**THE REQUEST:**
Reproduce each of the following lines word for word, omitting the pictures from your answer.

[Lines on finding words and elements]
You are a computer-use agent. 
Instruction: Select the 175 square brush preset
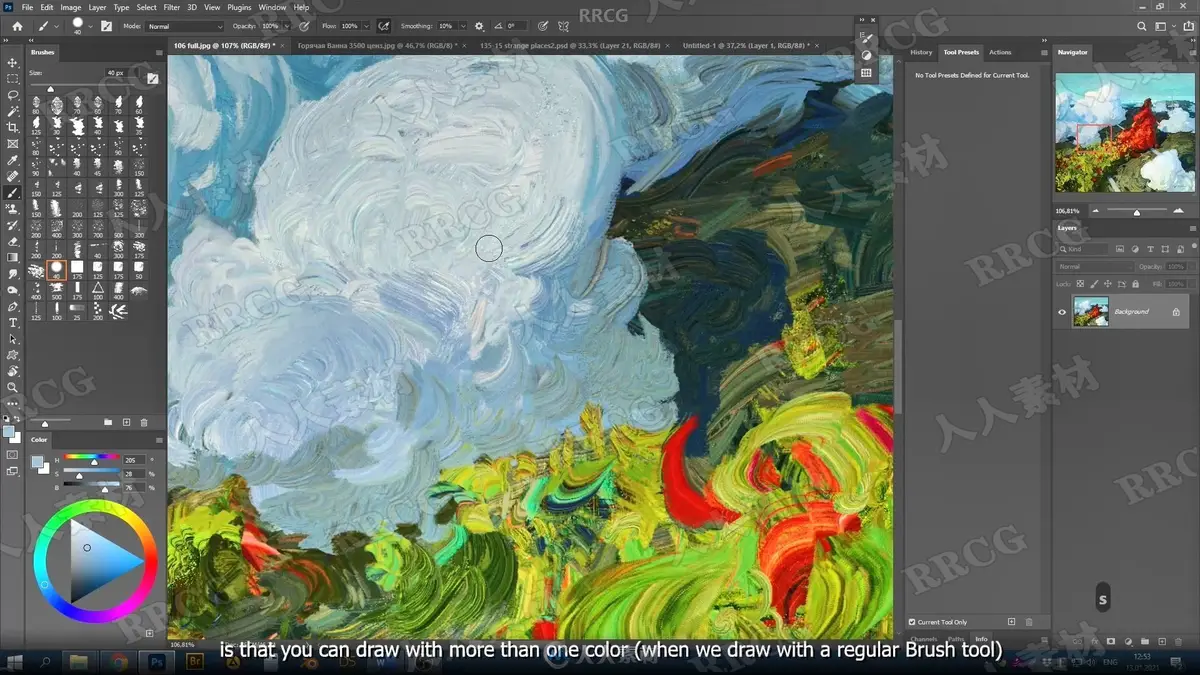[77, 269]
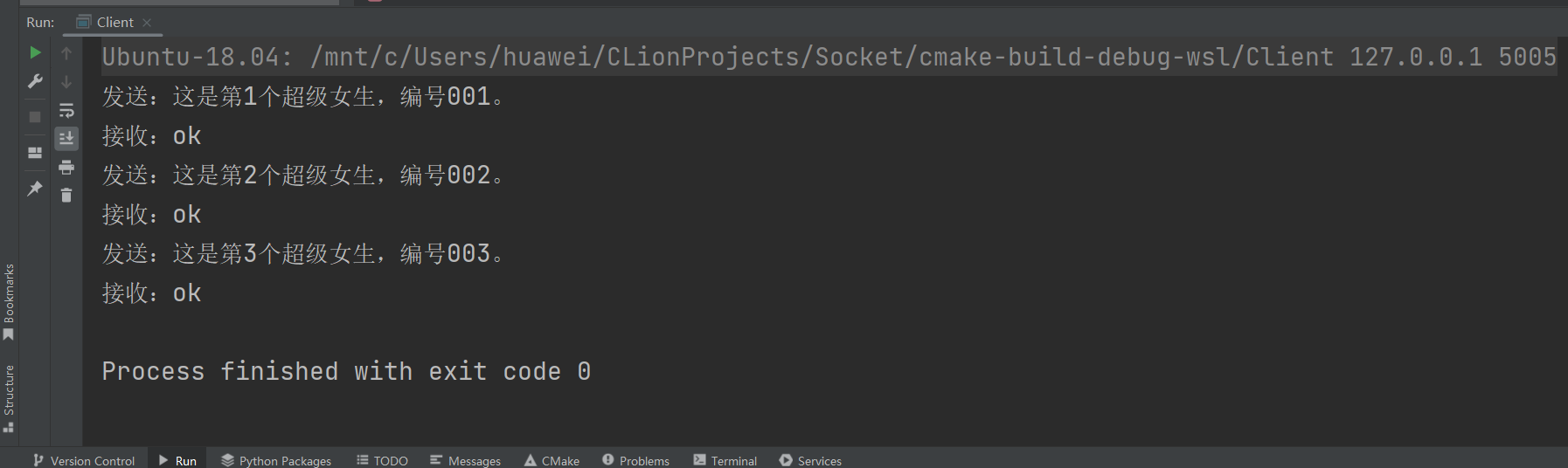Pin the Client run tab
The height and width of the screenshot is (468, 1568).
click(x=35, y=188)
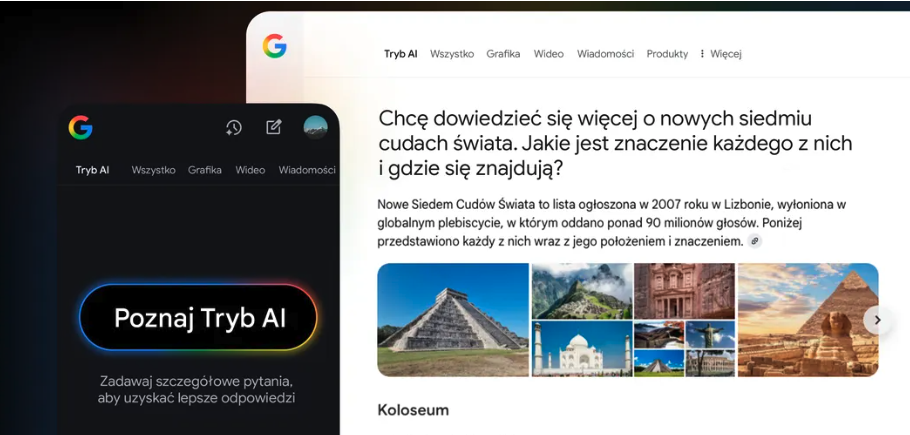The image size is (910, 435).
Task: Select the Produkty tab
Action: pos(667,54)
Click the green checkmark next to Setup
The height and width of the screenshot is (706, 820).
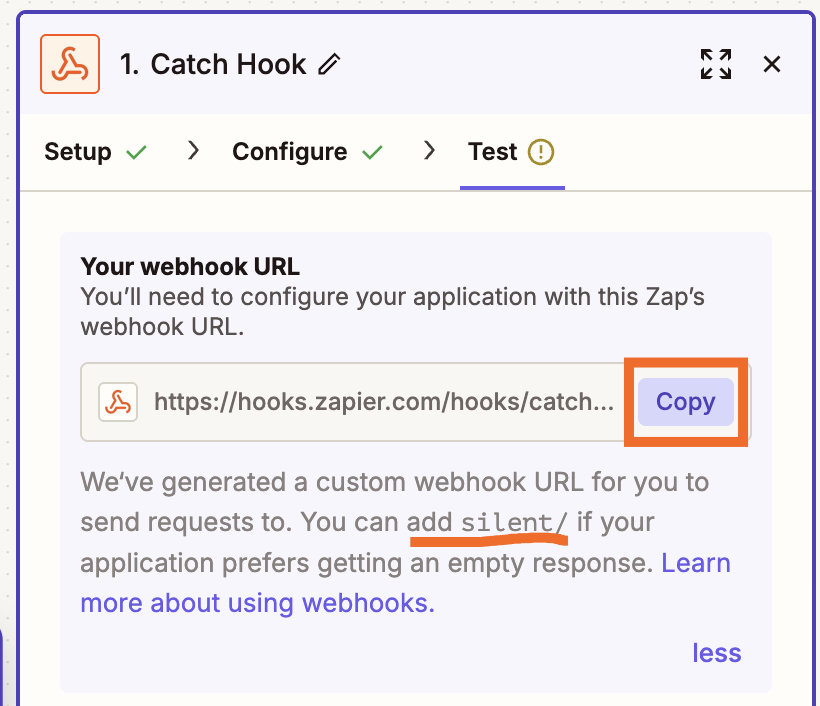click(137, 152)
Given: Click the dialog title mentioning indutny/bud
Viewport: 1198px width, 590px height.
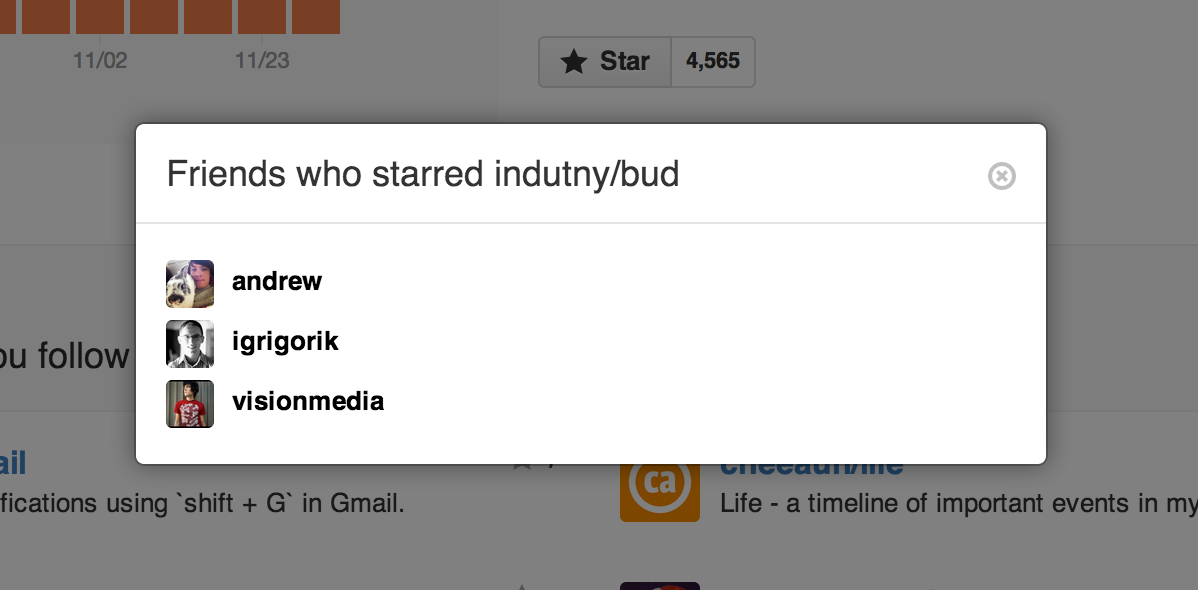Looking at the screenshot, I should [423, 174].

**SOLUTION FOR THIS EXERCISE:**
You are a computer-use agent. 
Instruction: Select the 175 square brush preset
[77, 269]
Pin the Client run tab
The height and width of the screenshot is (468, 1568).
click(x=35, y=188)
The image size is (910, 435).
Task: Select the Produkty tab
Action: pos(667,54)
Click the green checkmark next to Setup
The height and width of the screenshot is (706, 820).
click(137, 152)
Given: Click the dialog title mentioning indutny/bud
Viewport: 1198px width, 590px height.
Looking at the screenshot, I should [423, 174].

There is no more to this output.